English Section

Rediscovered 1931 Polish anti-fascist film to get world premiere in London

20.09.2021 21:15
A recently rediscovered 1931 Polish anti-fascist film that was seized by the Nazis during World War II is set to receive a world premiere at the London Film Festival next month.
Photo:
Photo:Themerson Estate/Instytut Pileckiego

The avant-garde masterpiece, entitled Europa, was made by surrealist Warsaw artist Stefan Themerson and his wife Franciszka in 1931. It went missing during the war but was retrieved in 2019 by Poland’s Pilecki Institute.

A copy of the film, which has gained legendary status over the years, was found in Germany’s national archives.

On behalf of the Themerson estate, the Commission for Looted Art in Europe negotiated the film’s restitution. Europa was then donated to the British Film Institute’s National Archive and will get its premiere in London on October 6.

Franciszka and Stefan Themerson met in Warsaw in 1930. They married a year later, initiating a lifelong romantic and artistic partnership.
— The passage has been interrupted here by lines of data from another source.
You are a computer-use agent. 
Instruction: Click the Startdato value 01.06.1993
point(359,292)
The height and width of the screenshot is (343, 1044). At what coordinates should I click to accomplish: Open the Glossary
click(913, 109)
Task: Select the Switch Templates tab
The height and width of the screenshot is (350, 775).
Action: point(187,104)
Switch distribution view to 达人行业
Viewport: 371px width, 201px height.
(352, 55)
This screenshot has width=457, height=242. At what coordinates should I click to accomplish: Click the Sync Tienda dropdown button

They made Europa, their second film, in their Warsaw apartment and conceived it as an “outcry against the rise of fascism in Europe,” the BFI said in a statement on its website.

The film was later looted by the German Nazi forces in Paris, where the surrealist couple moved from Warsaw in 1938, and, along with four other films by the Themersons, had been thought to have been lost.
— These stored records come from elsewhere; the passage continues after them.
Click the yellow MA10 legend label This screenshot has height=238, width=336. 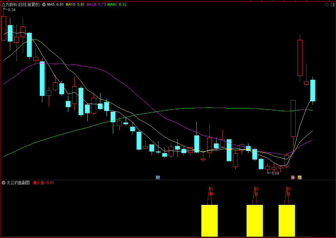(75, 5)
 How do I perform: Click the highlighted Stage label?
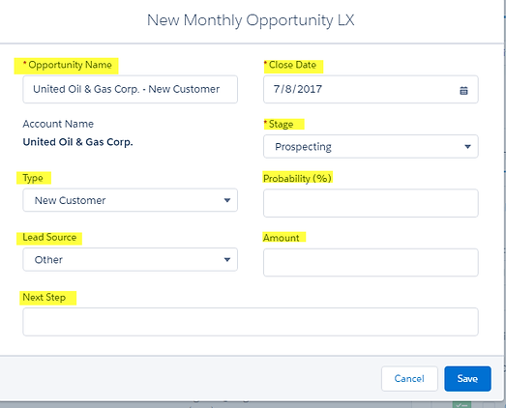279,124
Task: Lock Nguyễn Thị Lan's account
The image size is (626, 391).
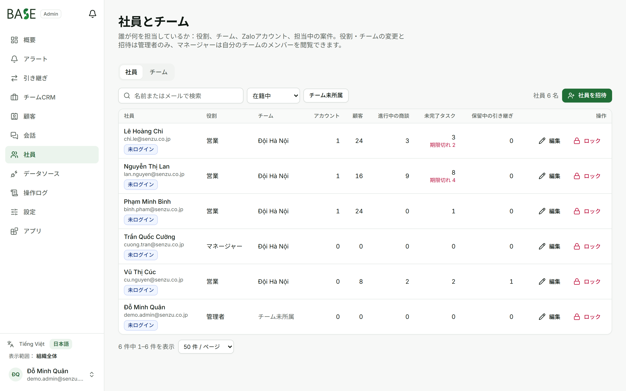Action: point(587,176)
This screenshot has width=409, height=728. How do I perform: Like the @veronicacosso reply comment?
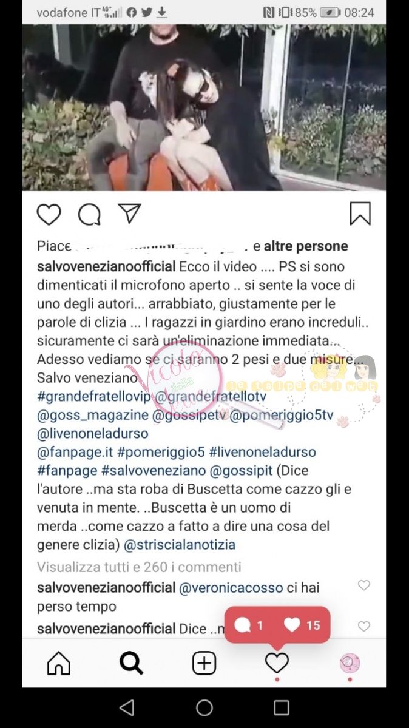point(363,585)
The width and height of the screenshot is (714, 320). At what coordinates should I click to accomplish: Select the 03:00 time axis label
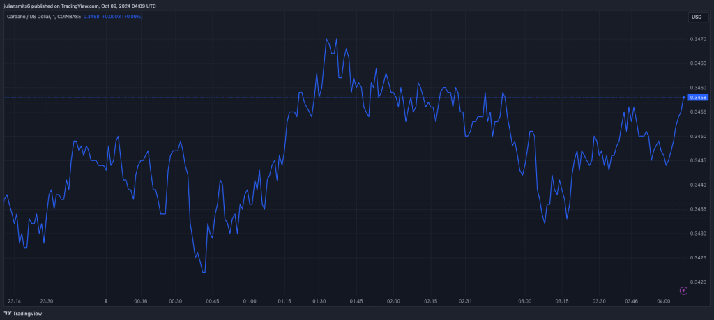coord(524,301)
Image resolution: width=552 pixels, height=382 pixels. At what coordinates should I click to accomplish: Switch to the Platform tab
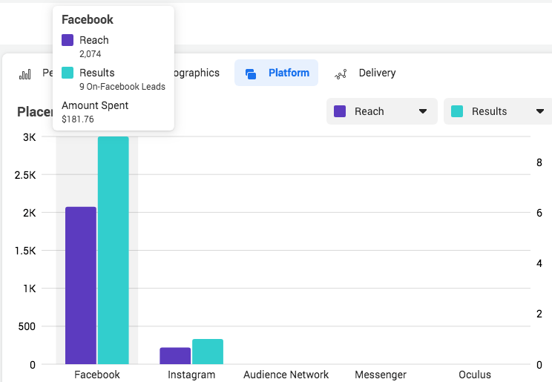pos(288,73)
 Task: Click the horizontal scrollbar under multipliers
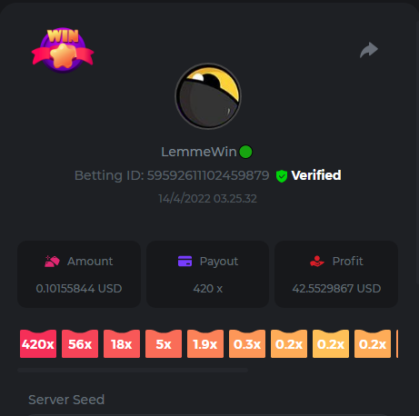pos(133,370)

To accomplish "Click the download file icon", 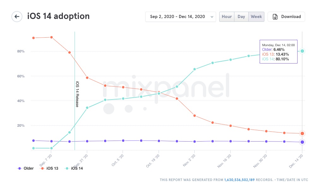I will pos(275,17).
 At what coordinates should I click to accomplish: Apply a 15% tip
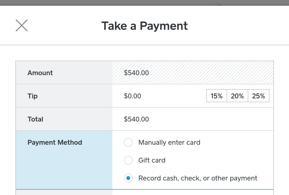pyautogui.click(x=217, y=96)
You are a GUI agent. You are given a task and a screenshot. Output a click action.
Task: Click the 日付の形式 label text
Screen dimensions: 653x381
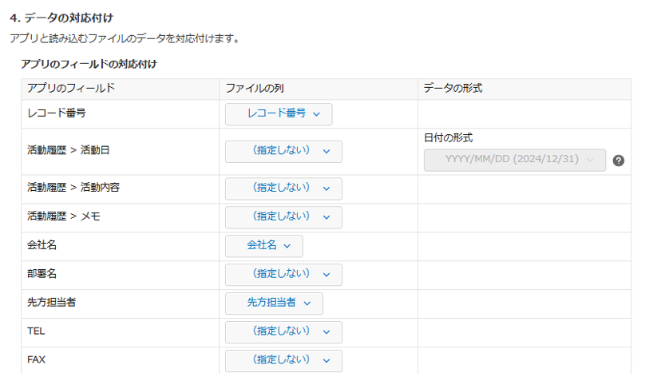click(448, 138)
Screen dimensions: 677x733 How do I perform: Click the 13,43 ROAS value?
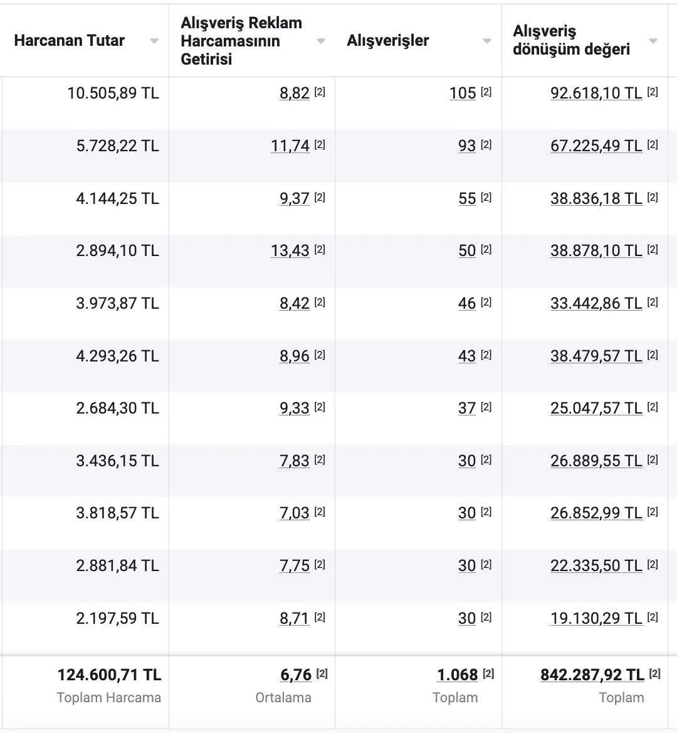click(x=290, y=250)
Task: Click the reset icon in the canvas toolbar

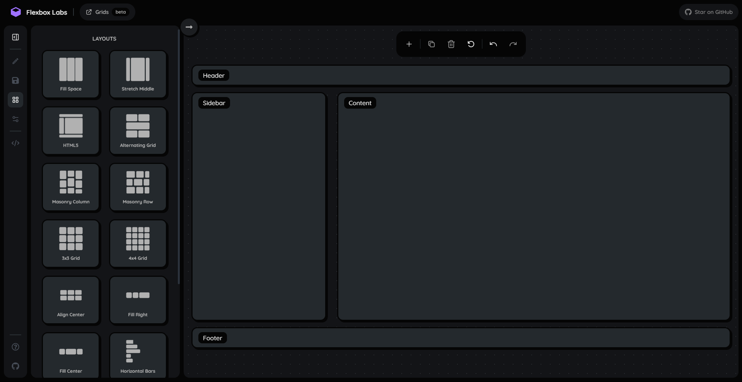Action: coord(471,44)
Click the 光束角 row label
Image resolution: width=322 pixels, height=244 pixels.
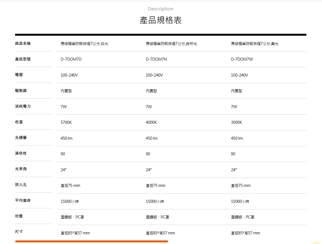21,169
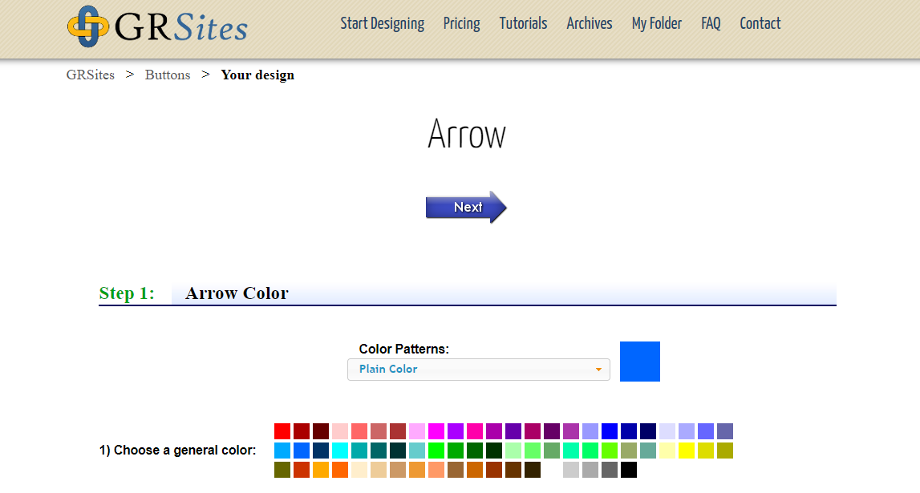
Task: Open My Folder
Action: 657,23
The film, which is based on Polish poet Anatol Stern’s 1925 futurist poem of the same name, “utilises an incredible array of avant-garde film techniques … that articulate the horror, inequality and moral decline that the artists witnessed from Poland,” the BFI said.
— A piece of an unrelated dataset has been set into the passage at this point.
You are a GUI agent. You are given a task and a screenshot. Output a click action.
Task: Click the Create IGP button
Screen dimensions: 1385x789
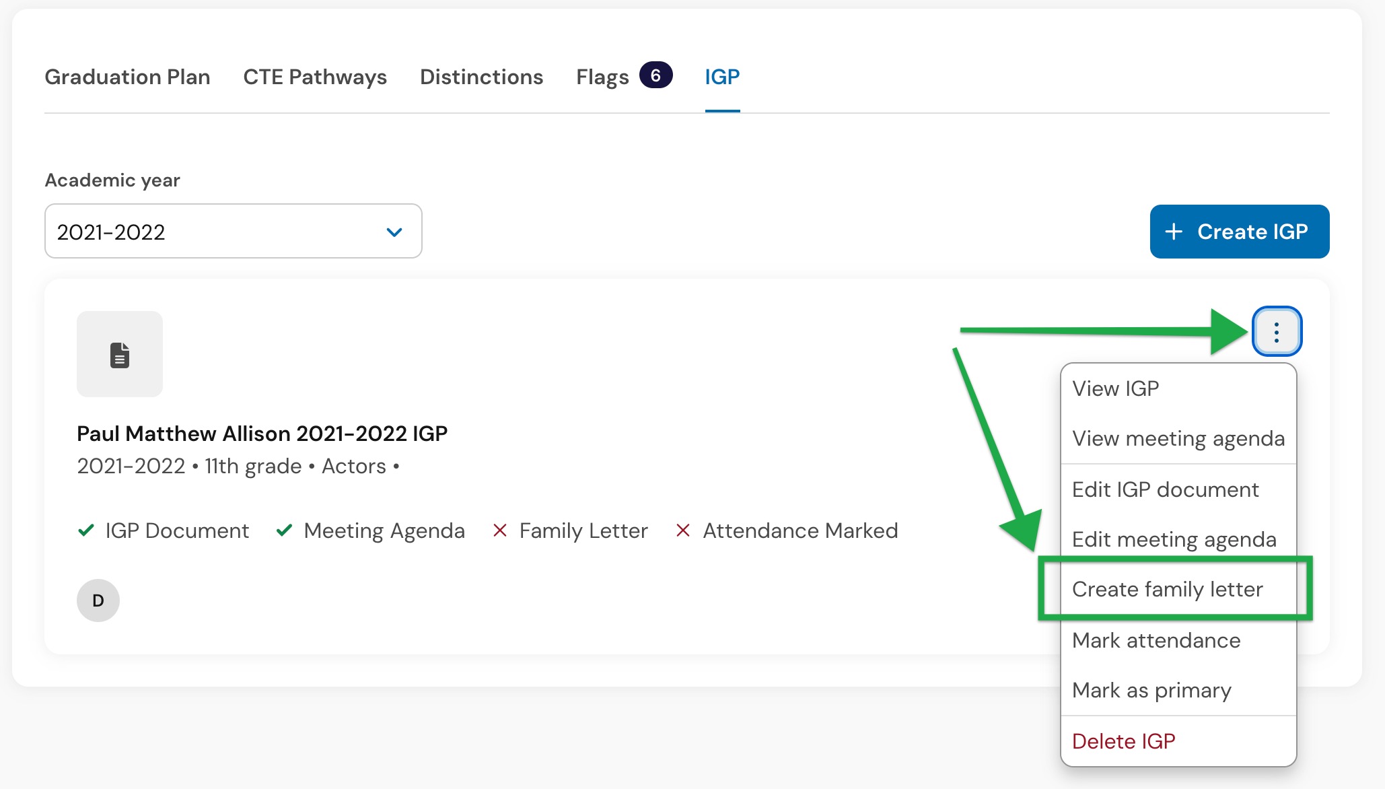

According to the British institute, Europa “was among the greatest achievements of European avant-garde film of the time.”

Ben Roberts, chief executive of the BFI, said: “We are honoured to be part of this valuable film’s incredible story, by preserving Europa’s original nitrate film in our collection and helping to make this significant piece of anti-fascist work available now and for the future.”

The restored version of the 12-minute film, with a new soundtrack by Lodewijk Muns, will have its Polish premiere at Warsaw's Iluzjon cinema on October 16.